**SUPPLIED INFORMATION:**

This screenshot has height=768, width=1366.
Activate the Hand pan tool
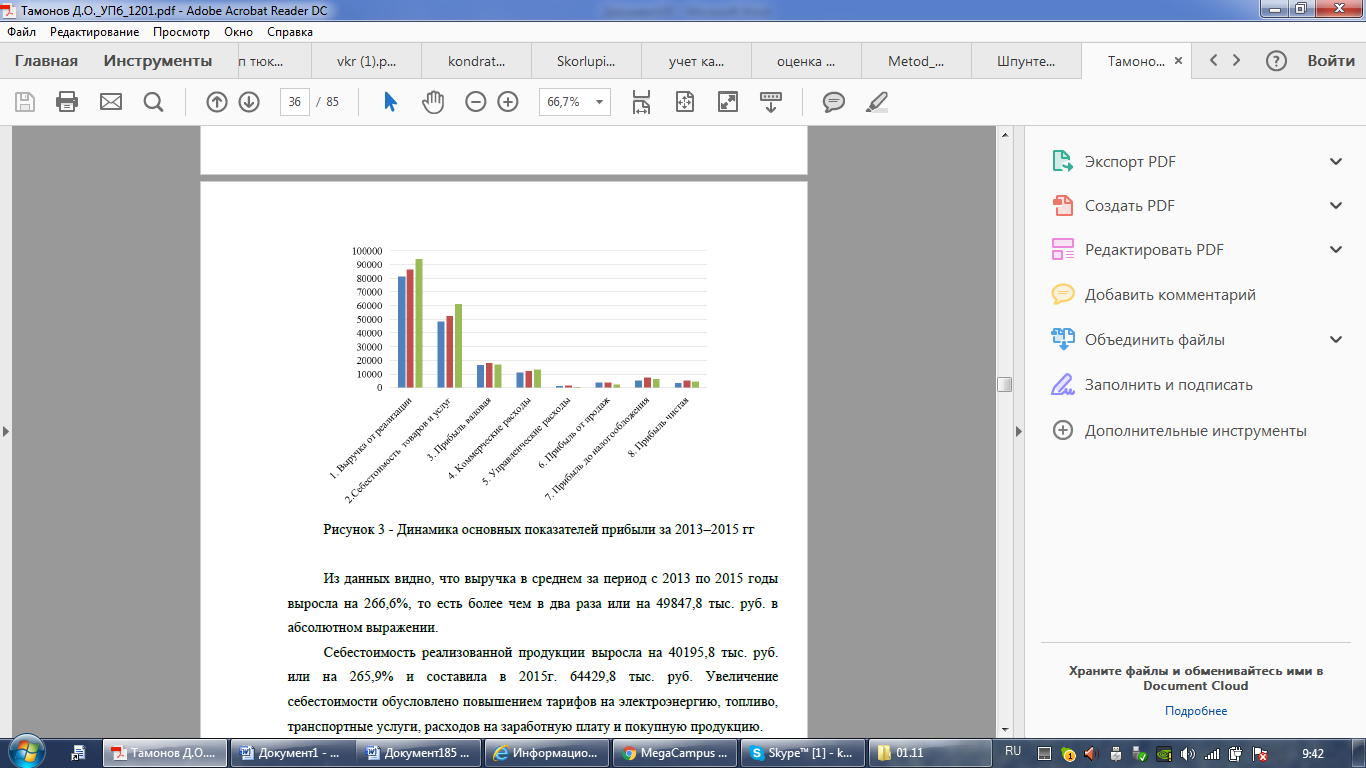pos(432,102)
---
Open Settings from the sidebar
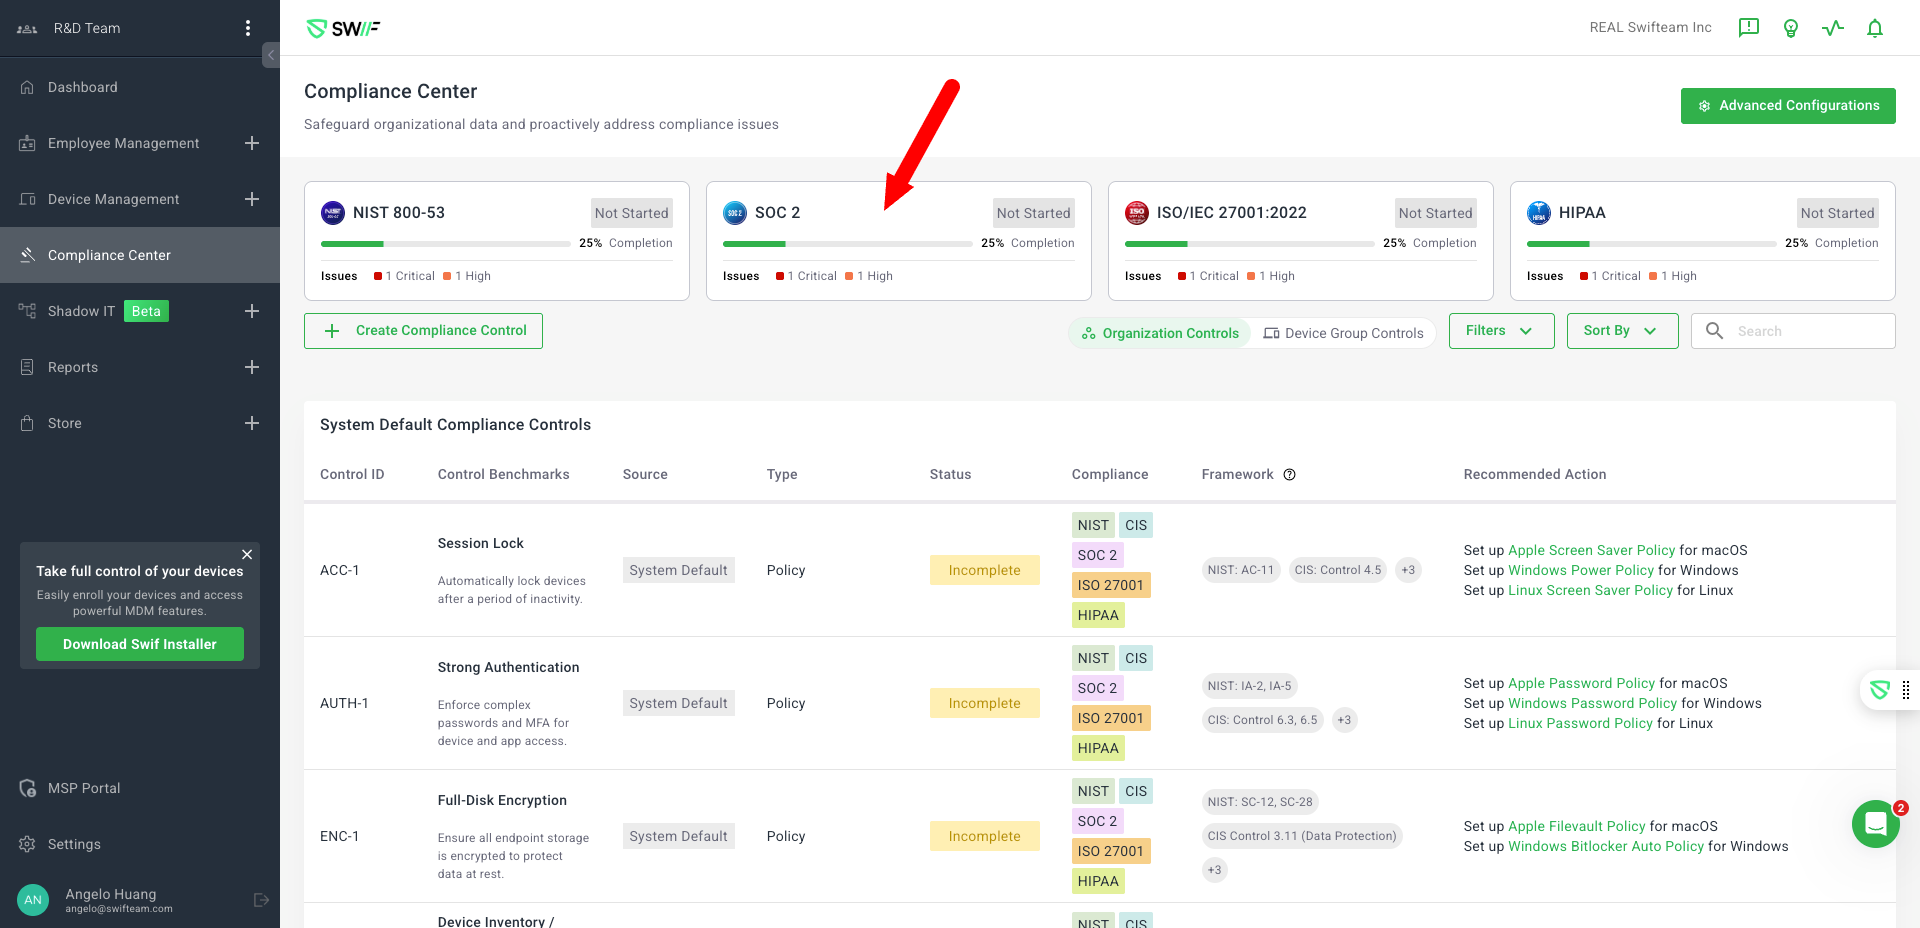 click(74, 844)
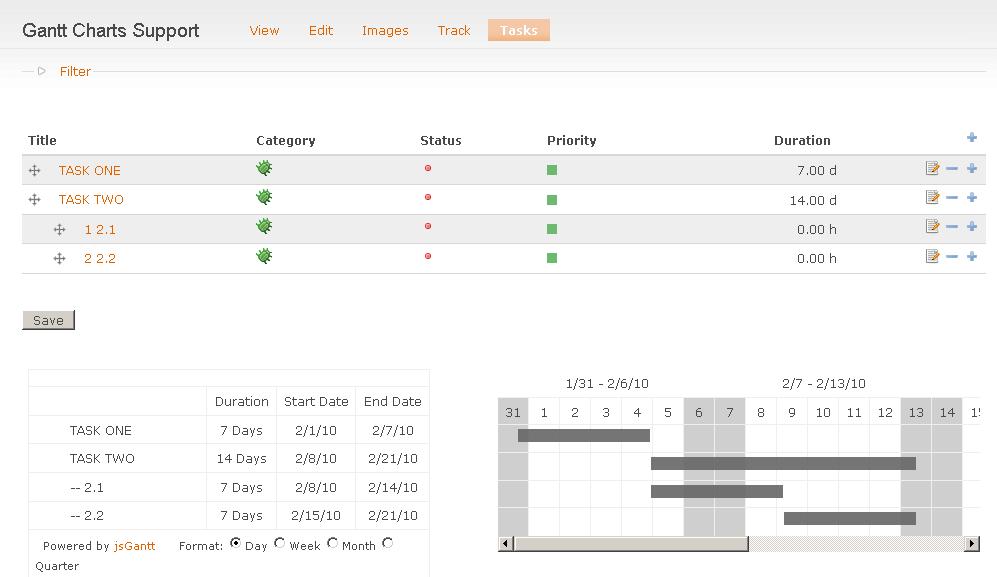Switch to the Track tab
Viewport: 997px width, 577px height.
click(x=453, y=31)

**OBJECTIVE:** Can you turn the items from the line containing "This screenshot has height=768, width=1366." through the line containing "pos(432,102)" into a two-column CSV headed "prompt" and "target", with one row per item? Put each item's text and its answer in a single quoted field each, replace line breaks with spaces, and leave the pictures out.

**SOLUTION FOR THIS TASK:**
prompt,target
"This screenshot has height=768, width=1366. Activate the Hand pan tool","pos(432,102)"